▸ What you will do:
Each record is to be given again without alteration.

Exercise data Start Marker

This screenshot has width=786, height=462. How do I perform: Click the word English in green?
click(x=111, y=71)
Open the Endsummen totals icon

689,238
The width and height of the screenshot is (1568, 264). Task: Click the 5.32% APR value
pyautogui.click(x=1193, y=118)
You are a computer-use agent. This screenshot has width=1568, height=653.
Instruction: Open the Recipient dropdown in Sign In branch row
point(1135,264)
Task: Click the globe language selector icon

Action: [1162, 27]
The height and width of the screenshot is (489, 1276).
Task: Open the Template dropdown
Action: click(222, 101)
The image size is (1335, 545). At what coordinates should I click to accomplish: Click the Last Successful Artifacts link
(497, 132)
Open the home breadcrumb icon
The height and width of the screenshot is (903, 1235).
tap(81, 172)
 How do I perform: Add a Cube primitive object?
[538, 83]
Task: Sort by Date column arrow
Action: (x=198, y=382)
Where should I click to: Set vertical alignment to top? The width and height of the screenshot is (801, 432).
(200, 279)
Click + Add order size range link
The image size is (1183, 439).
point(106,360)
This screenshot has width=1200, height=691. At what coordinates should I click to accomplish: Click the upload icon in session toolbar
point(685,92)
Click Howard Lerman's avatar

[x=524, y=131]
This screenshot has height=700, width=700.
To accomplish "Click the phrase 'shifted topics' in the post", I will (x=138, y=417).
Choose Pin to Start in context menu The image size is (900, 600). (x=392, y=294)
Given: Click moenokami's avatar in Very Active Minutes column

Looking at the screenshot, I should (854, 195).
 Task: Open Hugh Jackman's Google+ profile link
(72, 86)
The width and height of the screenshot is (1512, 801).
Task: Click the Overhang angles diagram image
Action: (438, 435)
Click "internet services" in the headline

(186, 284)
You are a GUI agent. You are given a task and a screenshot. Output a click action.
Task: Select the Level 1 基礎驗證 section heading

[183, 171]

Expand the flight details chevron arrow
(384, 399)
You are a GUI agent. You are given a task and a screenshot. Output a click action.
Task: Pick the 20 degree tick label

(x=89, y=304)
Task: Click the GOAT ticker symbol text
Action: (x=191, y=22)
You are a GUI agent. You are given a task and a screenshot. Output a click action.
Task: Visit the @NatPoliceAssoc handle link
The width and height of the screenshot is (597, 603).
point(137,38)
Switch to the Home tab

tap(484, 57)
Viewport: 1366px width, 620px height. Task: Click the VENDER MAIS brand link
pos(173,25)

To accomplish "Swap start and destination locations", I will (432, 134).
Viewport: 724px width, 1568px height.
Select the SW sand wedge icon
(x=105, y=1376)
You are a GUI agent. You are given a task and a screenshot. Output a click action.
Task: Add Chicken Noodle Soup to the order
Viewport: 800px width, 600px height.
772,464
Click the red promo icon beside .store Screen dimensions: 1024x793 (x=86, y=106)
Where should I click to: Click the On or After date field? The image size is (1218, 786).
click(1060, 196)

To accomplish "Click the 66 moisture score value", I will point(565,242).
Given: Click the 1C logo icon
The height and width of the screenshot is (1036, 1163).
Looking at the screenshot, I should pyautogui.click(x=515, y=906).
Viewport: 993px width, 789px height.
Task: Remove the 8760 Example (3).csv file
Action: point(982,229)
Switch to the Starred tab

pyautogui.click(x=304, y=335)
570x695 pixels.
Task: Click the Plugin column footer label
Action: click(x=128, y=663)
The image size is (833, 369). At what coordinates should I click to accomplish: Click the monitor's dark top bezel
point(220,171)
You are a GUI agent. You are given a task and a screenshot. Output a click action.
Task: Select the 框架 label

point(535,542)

Exercise data End Marker

▸ Solution to this exercise:
This screenshot has width=786, height=462. How do I perform: Click the word English in green?
click(x=111, y=71)
Open the Endsummen totals icon

689,238
The width and height of the screenshot is (1568, 264). Task: Click the 5.32% APR value
pyautogui.click(x=1193, y=118)
You are a computer-use agent. This screenshot has width=1568, height=653.
Instruction: Open the Recipient dropdown in Sign In branch row
point(1135,264)
Task: Click the globe language selector icon

Action: [1162, 27]
The height and width of the screenshot is (489, 1276).
Task: Open the Template dropdown
Action: click(222, 101)
The image size is (1335, 545). At what coordinates should I click to accomplish: Click the Last Successful Artifacts link
(497, 132)
Open the home breadcrumb icon
The height and width of the screenshot is (903, 1235).
tap(81, 172)
 How do I perform: Add a Cube primitive object?
[538, 83]
Task: Sort by Date column arrow
Action: (x=198, y=382)
Where should I click to: Set vertical alignment to top? The width and height of the screenshot is (801, 432).
(200, 279)
Click + Add order size range link
The image size is (1183, 439).
point(106,360)
This screenshot has width=1200, height=691. At what coordinates should I click to accomplish: Click the upload icon in session toolbar
point(685,92)
Click Howard Lerman's avatar

[x=524, y=131]
This screenshot has height=700, width=700.
To accomplish "Click the phrase 'shifted topics' in the post", I will (x=138, y=417).
Choose Pin to Start in context menu The image size is (900, 600). (x=392, y=294)
Given: Click moenokami's avatar in Very Active Minutes column

Looking at the screenshot, I should (854, 195).
 Task: Open Hugh Jackman's Google+ profile link
(72, 86)
The width and height of the screenshot is (1512, 801).
Task: Click the Overhang angles diagram image
Action: (438, 435)
Click "internet services" in the headline

(186, 284)
You are a GUI agent. You are given a task and a screenshot. Output a click action.
Task: Select the Level 1 基礎驗證 section heading

[183, 171]

Expand the flight details chevron arrow
(384, 399)
You are a GUI agent. You are given a task and a screenshot. Output a click action.
Task: Pick the 20 degree tick label

(x=89, y=304)
Task: Click the GOAT ticker symbol text
Action: (x=191, y=22)
You are a GUI agent. You are given a task and a screenshot. Output a click action.
Task: Visit the @NatPoliceAssoc handle link
The width and height of the screenshot is (597, 603).
point(137,38)
Switch to the Home tab

tap(484, 57)
Viewport: 1366px width, 620px height. Task: Click the VENDER MAIS brand link
pos(173,25)

To accomplish "Swap start and destination locations", I will (432, 134).
Viewport: 724px width, 1568px height.
Select the SW sand wedge icon
(x=105, y=1376)
You are a GUI agent. You are given a task and a screenshot. Output a click action.
Task: Add Chicken Noodle Soup to the order
Viewport: 800px width, 600px height.
772,464
Click the red promo icon beside .store Screen dimensions: 1024x793 (x=86, y=106)
Where should I click to: Click the On or After date field? The image size is (1218, 786).
click(1060, 196)

To accomplish "Click the 66 moisture score value", I will point(565,242).
Given: Click the 1C logo icon
The height and width of the screenshot is (1036, 1163).
Looking at the screenshot, I should pyautogui.click(x=515, y=906).
Viewport: 993px width, 789px height.
Task: Remove the 8760 Example (3).csv file
Action: point(982,229)
Switch to the Starred tab

pyautogui.click(x=304, y=335)
570x695 pixels.
Task: Click the Plugin column footer label
Action: click(x=128, y=663)
The image size is (833, 369). At what coordinates should I click to accomplish: Click the monitor's dark top bezel
point(220,171)
You are a GUI agent. You are given a task and a screenshot. Output a click action.
Task: Select the 框架 label

point(535,542)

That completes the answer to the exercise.